WHAT YOU HAVE TO DO
Your answer should consist of the lines in the data below that contain "bell".
MATERIALS PROVIDED: Begin
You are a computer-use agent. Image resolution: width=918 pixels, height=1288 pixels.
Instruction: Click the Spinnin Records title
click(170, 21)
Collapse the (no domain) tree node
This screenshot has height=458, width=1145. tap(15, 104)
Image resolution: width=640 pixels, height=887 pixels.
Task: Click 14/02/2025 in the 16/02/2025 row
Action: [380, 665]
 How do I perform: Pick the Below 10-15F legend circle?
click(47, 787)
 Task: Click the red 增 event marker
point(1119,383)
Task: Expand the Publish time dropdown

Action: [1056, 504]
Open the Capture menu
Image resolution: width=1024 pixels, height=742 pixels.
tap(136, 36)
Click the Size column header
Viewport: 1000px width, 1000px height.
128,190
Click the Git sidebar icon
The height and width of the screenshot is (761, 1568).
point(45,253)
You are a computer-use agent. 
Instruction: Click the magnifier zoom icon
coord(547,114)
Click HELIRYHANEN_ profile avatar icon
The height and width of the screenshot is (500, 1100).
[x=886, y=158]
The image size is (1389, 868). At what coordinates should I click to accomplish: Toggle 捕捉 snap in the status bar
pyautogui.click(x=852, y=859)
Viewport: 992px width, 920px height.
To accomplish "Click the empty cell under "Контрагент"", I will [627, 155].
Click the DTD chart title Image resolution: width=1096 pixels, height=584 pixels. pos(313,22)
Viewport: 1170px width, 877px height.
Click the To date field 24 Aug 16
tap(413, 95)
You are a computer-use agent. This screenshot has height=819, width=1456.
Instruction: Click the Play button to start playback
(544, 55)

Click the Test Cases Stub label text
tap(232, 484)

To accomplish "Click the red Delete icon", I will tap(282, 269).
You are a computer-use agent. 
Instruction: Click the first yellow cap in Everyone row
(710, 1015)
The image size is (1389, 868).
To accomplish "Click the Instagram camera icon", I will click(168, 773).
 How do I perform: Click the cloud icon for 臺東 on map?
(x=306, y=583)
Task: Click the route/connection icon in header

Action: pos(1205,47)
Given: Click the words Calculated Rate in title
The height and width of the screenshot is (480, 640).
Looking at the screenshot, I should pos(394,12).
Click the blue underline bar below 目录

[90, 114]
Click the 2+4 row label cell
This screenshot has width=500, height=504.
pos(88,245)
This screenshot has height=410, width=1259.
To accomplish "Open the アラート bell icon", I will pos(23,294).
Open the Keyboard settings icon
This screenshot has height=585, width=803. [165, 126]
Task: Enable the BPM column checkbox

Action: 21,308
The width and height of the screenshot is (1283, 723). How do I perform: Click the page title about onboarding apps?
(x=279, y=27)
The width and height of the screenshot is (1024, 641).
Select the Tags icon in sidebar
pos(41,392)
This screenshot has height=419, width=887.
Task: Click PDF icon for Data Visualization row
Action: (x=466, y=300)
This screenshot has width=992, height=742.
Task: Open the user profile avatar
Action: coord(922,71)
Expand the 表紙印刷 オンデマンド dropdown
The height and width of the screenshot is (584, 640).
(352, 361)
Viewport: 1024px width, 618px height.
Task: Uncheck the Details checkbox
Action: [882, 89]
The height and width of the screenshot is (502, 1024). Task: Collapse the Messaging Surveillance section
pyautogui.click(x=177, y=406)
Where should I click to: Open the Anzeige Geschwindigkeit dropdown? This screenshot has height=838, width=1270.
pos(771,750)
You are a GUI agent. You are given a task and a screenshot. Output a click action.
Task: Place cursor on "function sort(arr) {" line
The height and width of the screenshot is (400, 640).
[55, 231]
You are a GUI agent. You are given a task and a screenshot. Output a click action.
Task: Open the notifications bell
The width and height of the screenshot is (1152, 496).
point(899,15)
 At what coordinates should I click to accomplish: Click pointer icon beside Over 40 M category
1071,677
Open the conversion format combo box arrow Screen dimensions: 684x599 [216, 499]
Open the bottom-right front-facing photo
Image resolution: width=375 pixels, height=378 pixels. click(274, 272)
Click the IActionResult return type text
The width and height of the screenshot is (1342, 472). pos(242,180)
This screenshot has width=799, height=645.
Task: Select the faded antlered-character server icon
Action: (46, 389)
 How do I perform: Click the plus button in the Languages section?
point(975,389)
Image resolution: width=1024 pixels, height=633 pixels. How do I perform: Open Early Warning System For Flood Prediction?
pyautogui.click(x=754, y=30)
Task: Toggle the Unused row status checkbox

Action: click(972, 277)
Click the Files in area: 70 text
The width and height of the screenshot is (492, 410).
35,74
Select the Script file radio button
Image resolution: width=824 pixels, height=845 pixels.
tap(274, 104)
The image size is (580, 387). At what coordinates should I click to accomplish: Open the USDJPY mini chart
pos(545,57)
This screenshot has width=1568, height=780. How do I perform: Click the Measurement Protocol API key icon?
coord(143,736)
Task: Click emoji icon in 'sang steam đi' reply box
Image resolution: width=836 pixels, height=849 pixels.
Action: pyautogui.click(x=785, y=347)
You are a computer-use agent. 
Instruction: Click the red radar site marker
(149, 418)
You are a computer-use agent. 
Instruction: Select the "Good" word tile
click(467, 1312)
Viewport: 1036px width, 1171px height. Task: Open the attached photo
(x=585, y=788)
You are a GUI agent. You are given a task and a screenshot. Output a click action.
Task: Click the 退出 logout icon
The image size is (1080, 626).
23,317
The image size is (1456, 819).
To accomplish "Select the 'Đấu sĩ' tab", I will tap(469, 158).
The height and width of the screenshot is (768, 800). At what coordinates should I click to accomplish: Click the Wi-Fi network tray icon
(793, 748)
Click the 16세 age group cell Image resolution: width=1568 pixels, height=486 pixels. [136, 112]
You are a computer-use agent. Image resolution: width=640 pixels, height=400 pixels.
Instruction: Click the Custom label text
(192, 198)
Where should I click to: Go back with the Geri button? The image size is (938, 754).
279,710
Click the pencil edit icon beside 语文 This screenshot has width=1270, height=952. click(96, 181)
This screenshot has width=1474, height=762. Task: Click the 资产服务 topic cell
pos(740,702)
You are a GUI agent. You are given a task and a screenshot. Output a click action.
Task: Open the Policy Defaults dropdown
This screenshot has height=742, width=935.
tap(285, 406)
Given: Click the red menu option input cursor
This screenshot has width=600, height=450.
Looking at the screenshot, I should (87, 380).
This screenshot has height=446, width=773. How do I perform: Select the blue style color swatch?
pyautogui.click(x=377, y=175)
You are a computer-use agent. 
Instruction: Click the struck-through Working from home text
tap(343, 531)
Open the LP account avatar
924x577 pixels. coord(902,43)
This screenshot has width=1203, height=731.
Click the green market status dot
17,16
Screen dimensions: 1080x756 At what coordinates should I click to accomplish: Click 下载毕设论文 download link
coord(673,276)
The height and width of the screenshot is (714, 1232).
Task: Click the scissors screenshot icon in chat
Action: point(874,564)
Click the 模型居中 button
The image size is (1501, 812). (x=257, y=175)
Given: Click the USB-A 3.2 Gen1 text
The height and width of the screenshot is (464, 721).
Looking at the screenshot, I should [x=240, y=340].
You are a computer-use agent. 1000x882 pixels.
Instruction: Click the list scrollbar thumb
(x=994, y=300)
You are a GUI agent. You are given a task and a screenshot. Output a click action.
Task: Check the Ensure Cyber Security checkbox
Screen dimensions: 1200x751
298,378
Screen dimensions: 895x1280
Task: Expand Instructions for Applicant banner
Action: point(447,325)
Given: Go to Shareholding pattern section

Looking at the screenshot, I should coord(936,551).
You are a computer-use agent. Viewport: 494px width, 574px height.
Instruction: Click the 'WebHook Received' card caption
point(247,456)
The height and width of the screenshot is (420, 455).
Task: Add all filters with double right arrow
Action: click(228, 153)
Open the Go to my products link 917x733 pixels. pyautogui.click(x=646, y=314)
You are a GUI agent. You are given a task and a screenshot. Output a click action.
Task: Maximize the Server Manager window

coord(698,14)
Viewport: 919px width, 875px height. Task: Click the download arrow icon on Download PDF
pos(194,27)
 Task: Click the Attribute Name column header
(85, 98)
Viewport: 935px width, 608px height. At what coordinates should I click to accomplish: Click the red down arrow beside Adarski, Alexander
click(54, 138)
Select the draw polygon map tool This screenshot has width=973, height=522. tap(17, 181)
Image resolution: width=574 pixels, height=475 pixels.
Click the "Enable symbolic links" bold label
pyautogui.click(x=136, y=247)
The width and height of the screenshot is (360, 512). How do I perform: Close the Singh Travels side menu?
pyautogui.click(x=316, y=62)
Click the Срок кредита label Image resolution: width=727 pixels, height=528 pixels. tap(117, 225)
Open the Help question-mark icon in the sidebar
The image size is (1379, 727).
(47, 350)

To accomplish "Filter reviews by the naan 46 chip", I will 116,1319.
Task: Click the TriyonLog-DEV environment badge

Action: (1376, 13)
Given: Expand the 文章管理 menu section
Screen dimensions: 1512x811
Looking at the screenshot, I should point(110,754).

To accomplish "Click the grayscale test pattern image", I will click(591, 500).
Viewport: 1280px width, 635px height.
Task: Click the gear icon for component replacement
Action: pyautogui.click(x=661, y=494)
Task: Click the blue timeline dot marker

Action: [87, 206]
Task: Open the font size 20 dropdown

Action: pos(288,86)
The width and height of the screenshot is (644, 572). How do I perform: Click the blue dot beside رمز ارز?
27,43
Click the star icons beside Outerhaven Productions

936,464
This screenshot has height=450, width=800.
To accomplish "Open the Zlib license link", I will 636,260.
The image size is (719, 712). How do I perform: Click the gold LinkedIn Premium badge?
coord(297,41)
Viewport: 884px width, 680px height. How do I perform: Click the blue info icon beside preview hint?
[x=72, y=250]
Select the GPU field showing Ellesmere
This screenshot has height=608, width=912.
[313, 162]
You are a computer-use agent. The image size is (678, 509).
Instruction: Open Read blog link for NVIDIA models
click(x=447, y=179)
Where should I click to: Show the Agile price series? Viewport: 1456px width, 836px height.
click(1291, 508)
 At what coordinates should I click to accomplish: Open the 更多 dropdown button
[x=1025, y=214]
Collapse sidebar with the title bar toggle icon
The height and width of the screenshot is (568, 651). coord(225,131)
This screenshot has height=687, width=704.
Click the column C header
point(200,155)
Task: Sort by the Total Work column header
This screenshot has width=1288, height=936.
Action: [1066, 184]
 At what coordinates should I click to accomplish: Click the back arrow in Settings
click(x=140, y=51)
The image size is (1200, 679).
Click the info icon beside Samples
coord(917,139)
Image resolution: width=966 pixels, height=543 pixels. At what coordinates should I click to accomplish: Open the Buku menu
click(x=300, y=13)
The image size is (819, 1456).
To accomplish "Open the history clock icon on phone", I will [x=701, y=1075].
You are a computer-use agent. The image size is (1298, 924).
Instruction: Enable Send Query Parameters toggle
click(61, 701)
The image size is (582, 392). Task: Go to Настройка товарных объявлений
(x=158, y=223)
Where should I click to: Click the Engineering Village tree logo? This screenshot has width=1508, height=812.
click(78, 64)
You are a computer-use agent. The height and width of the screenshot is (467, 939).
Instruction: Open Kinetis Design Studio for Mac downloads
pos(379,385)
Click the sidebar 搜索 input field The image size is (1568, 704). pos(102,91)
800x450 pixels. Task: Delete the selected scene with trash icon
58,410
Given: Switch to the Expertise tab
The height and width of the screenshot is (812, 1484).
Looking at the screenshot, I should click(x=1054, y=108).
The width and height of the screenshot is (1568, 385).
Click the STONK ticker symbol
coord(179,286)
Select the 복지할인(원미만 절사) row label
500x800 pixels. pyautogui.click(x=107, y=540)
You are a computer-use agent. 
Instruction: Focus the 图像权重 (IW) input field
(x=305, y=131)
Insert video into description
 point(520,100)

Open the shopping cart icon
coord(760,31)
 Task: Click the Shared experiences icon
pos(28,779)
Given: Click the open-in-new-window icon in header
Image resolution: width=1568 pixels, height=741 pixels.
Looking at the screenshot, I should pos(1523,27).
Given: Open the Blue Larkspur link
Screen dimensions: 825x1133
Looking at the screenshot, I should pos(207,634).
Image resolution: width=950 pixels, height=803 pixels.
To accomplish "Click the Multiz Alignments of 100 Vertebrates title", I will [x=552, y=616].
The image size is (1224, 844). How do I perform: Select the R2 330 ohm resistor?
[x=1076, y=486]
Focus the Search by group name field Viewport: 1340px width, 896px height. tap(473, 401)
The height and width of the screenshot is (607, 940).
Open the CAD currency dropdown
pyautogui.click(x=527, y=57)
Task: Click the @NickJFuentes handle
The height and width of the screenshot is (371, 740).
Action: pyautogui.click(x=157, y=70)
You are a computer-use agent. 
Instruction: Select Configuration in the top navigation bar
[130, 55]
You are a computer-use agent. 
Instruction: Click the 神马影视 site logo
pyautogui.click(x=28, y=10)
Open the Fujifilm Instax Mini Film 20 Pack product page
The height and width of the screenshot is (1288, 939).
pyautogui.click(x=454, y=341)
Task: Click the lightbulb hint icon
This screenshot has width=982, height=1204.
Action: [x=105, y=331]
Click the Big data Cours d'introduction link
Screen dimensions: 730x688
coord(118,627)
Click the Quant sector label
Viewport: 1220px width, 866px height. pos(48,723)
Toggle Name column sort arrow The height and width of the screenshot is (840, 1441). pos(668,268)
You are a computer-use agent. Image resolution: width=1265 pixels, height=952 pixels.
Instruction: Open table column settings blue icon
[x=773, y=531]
MATERIALS PROVIDED: End
OUTPUT FOR THIS EXERCISE
To accomplish "Open the アラート bell icon", I will pos(23,294).
Task: Open the notifications bell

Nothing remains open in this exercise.